Hace unos años leí una metáfora respecto de las amistades que hacemos al correr.  Resulta que mientras que uno corre, platica de temas muy personales, que quizá de otro modo no lo haríamos  Inclusive con extraños. La explicación es que mientras corres, la persona que va a tu lado no puede verte a los ojos y, por tanto, no te sientes juzgada.

Cuando empecé a correr mis amigas, todas NO corredoras, me veían como una mezcla de bicho raro con novedad. Les pareció curioso que dejé de desvelarme, lo poco que fumaba y tomaba también lo dejé y todo ello no fue por un novio,  sino por el amor de mi vida.  Mi platica empezó a tener recurrentemente las palabras “kilómetros” “carreras” “ampollas” “carga de carbohidratos”.  Respetaron y miles de veces me lo aplaudieron pero creo que (excepto por una) ninguna ha probado sus besos .

Las amigas corredoras.  ¡Qué les digo!  Los últimos años he encontrado un montón de mujeres que amamos este deporte. Por distintas razones o motivos pero al final nos gusta. Correr es como el galán que todas queremos tener por novio, unas porque es guapo, otras por inteligente, o por simpático, inclusive porque tiene bonita letra. La diferencia es que en este caso somos bastante relajadas y lejos de ponernos celosas hasta lo compartimos.

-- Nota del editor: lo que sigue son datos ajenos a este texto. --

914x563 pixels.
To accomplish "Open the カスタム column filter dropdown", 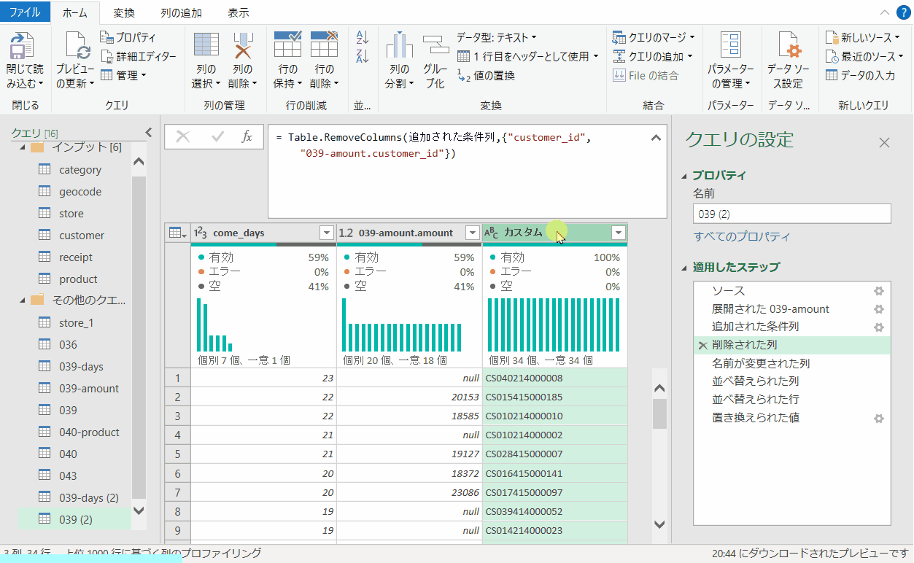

Nos empezamos a enviciar con él, lo que es una visita semanal se vuelve de 3 veces por semana incluida una visita en fin de semana y, de repente, es el novio de todas del diario. Como mujeres empezamos a compartir los secretos que tenemos con nuestro nuevo novio y nos animamos a probar cosas nuevas,  nos damos tips, viajamos juntas. Y sí, empezamos a tejer relaciones que de otro modo difícilmente conseguiríamos. Porque cuando corremos todas somos iguales y enamoradas del mismo. Nos volvemos mujeres de carne, sudor, corazón y tenis y dejamos atrás las pretensiones. Somos capaces de ser empáticas de la manera mas profunda, lloramos con historia ajenas y reímos de nuestras tragedias.

Y si eres lo suficientemente afortunada, logras superar la barrera de las pistas y conviertes( cual evangelizador)  a estas amigas entrañables en tus hermanas de vida. Eres capaz de encontrarte con ellas ya bañada y arreglada y, al mismo tiempo, te das cuenta que les sigues viendo el alma.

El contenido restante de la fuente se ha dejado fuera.